Edit the listing from its first line through the line containing "tap(22, 115)", changing "title bar icon" to "window icon" and leaving everything else unchanged. Give only those lines.

Items from a data source:
****************

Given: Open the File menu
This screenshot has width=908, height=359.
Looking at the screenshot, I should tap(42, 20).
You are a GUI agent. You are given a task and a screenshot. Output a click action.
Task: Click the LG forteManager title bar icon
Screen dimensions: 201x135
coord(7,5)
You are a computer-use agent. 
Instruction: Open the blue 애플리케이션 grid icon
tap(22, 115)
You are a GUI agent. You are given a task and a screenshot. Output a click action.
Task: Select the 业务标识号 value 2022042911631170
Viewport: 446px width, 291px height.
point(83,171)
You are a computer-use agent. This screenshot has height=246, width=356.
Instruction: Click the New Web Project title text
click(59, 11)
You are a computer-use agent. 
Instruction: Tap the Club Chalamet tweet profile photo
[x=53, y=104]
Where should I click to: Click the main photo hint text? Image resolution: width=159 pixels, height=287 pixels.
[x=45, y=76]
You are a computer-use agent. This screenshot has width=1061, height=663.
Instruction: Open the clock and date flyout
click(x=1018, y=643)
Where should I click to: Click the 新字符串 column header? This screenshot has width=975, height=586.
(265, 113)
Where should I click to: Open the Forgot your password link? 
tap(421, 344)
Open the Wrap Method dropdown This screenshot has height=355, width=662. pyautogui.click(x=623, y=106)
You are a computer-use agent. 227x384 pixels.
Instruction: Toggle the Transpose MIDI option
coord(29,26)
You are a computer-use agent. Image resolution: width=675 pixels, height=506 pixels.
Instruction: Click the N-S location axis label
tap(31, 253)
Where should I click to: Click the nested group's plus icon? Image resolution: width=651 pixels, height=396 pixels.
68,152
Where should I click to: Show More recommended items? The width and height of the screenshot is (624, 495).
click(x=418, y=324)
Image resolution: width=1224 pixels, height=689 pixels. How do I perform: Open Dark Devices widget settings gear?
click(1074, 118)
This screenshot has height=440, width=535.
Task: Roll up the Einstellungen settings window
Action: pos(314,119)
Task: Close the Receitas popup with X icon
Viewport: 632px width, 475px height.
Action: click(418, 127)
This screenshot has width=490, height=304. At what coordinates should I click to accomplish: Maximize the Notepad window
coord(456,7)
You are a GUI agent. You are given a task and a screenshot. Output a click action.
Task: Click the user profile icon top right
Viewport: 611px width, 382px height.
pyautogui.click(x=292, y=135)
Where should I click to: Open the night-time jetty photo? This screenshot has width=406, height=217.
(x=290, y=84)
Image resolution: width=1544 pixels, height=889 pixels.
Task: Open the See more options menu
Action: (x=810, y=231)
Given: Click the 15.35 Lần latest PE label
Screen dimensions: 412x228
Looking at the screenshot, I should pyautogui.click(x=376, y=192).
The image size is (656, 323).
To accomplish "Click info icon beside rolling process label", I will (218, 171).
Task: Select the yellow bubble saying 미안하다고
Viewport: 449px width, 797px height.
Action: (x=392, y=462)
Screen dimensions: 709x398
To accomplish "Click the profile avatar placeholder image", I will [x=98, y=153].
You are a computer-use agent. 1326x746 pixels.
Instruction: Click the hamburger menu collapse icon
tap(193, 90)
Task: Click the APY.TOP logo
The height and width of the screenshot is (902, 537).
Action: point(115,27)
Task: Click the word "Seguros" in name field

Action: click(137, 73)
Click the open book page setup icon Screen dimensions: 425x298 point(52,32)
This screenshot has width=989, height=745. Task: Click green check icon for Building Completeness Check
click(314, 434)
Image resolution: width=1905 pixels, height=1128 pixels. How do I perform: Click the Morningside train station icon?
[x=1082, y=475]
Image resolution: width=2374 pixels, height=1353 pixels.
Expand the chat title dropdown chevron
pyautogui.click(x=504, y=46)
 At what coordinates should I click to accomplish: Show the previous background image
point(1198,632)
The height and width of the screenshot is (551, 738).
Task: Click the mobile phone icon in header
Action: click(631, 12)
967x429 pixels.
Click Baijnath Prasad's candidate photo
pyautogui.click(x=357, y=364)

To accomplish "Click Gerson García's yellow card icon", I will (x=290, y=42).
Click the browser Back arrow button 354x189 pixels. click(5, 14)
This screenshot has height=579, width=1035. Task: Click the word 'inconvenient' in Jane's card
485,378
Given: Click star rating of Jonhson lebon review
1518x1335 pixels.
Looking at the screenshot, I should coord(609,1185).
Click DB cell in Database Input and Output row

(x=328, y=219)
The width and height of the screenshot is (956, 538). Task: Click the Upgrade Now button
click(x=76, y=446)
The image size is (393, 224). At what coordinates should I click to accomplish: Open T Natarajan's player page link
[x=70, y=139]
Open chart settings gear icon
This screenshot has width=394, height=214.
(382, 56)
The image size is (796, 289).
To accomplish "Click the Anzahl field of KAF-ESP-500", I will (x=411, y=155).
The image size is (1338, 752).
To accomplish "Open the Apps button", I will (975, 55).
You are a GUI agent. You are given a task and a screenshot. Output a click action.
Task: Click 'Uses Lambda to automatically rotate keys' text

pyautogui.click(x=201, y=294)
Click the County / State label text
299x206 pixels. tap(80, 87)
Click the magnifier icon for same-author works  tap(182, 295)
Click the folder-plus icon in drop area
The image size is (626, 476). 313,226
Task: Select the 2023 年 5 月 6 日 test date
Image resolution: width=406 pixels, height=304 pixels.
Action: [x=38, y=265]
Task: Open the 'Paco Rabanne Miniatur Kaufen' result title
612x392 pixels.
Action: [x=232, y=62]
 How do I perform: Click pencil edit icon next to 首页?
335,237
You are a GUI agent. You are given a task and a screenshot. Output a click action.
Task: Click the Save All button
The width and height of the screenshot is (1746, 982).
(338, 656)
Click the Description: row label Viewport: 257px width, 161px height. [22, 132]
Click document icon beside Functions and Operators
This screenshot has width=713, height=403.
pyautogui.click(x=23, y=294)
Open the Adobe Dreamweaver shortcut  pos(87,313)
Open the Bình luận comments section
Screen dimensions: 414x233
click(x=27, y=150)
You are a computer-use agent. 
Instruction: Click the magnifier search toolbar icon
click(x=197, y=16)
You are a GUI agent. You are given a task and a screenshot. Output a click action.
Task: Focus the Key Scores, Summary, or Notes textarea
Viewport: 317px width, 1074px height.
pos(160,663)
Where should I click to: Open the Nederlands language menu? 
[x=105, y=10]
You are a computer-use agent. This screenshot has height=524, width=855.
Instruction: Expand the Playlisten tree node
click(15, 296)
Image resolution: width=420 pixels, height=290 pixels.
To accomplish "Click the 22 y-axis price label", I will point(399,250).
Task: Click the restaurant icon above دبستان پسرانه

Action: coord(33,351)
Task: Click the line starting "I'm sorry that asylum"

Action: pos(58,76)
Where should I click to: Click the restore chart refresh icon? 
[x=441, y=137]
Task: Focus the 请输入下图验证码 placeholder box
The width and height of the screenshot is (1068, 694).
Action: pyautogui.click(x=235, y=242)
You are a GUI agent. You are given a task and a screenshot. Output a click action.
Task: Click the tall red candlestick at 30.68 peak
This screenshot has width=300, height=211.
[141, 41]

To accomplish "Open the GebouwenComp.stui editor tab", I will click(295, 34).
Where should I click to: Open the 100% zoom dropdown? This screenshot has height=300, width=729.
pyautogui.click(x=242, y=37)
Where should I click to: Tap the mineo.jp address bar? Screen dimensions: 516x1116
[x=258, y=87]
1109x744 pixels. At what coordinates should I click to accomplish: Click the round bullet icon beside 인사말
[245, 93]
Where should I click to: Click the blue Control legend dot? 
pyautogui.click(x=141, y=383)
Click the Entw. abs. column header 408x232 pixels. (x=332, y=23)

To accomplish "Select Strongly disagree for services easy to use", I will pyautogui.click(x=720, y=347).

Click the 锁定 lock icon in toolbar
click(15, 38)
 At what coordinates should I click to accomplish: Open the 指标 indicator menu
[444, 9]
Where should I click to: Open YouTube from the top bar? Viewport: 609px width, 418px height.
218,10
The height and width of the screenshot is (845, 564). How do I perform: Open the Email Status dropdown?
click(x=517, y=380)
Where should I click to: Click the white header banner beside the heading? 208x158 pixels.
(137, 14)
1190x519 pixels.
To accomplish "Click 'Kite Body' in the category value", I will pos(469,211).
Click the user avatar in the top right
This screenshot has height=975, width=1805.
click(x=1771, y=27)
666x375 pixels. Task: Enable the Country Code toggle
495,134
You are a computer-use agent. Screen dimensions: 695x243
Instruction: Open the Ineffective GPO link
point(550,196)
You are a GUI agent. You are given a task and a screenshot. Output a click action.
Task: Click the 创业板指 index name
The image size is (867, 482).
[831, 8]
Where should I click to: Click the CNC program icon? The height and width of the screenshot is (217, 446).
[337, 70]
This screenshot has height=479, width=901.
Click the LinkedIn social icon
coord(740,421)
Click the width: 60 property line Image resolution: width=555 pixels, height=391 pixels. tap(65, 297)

****************

#### Result of this exercise
Given: Open the File menu
This screenshot has width=908, height=359.
Looking at the screenshot, I should tap(42, 20).
You are a GUI agent. You are given a task and a screenshot. Output a click action.
Task: Click the LG forteManager window icon
Screen dimensions: 201x135
coord(7,5)
You are a computer-use agent. 
Instruction: Open the blue 애플리케이션 grid icon
tap(22, 115)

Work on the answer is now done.